Task prompt: Format the lines starting at the one containing "You are a computer-use agent. The" and ending at the one containing "Instruction: Click the" as a JSON list of strings, one per line, leaving out any blank lines.

Data for this exercise:
- - - -

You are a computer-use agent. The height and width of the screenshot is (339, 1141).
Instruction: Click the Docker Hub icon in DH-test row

- - - -

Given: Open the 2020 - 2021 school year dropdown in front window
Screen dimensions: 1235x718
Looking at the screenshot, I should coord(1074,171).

- - - -

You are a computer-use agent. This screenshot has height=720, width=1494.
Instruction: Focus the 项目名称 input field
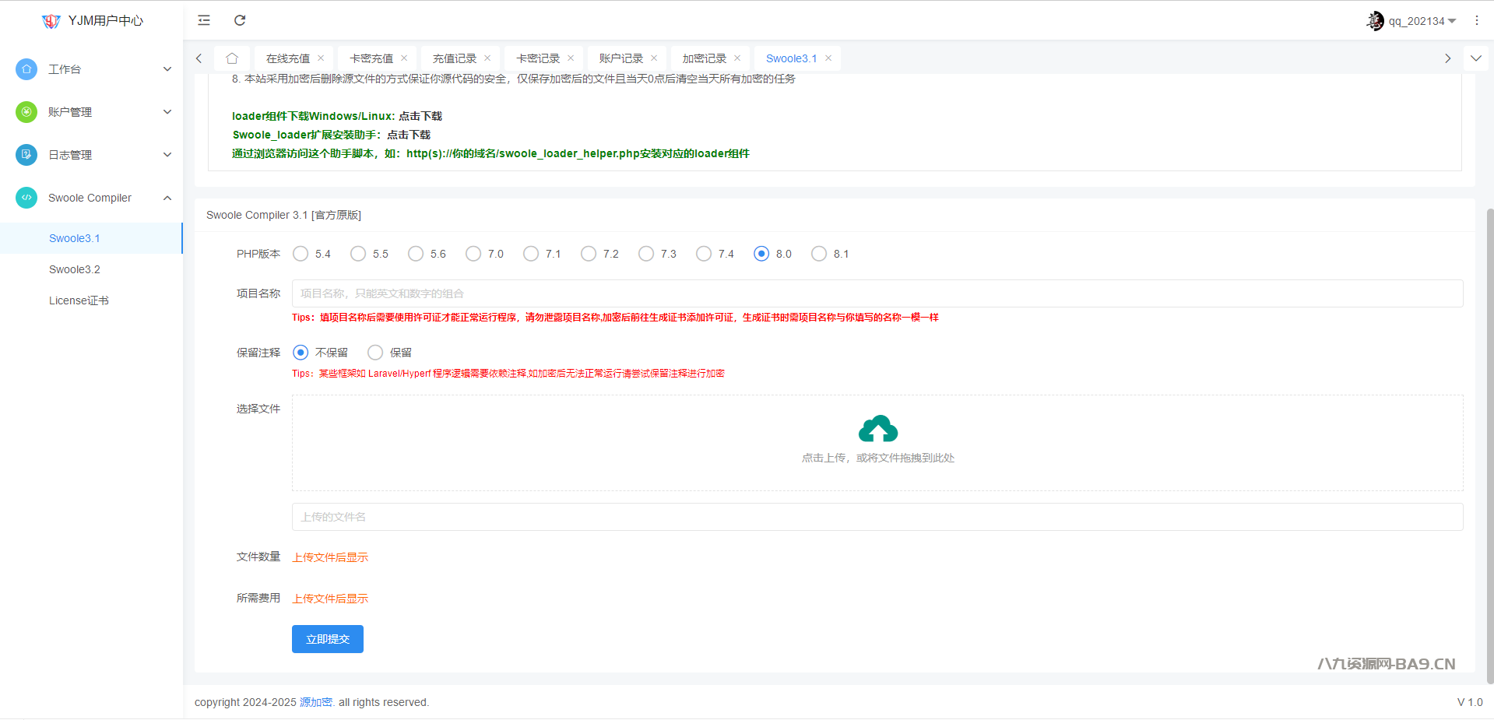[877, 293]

- - - -

Answer to the task:
[
  "You are a computer-use agent. The height and width of the screenshot is (339, 1141).",
  "Instruction: Click the Docker Hub icon in DH-test row"
]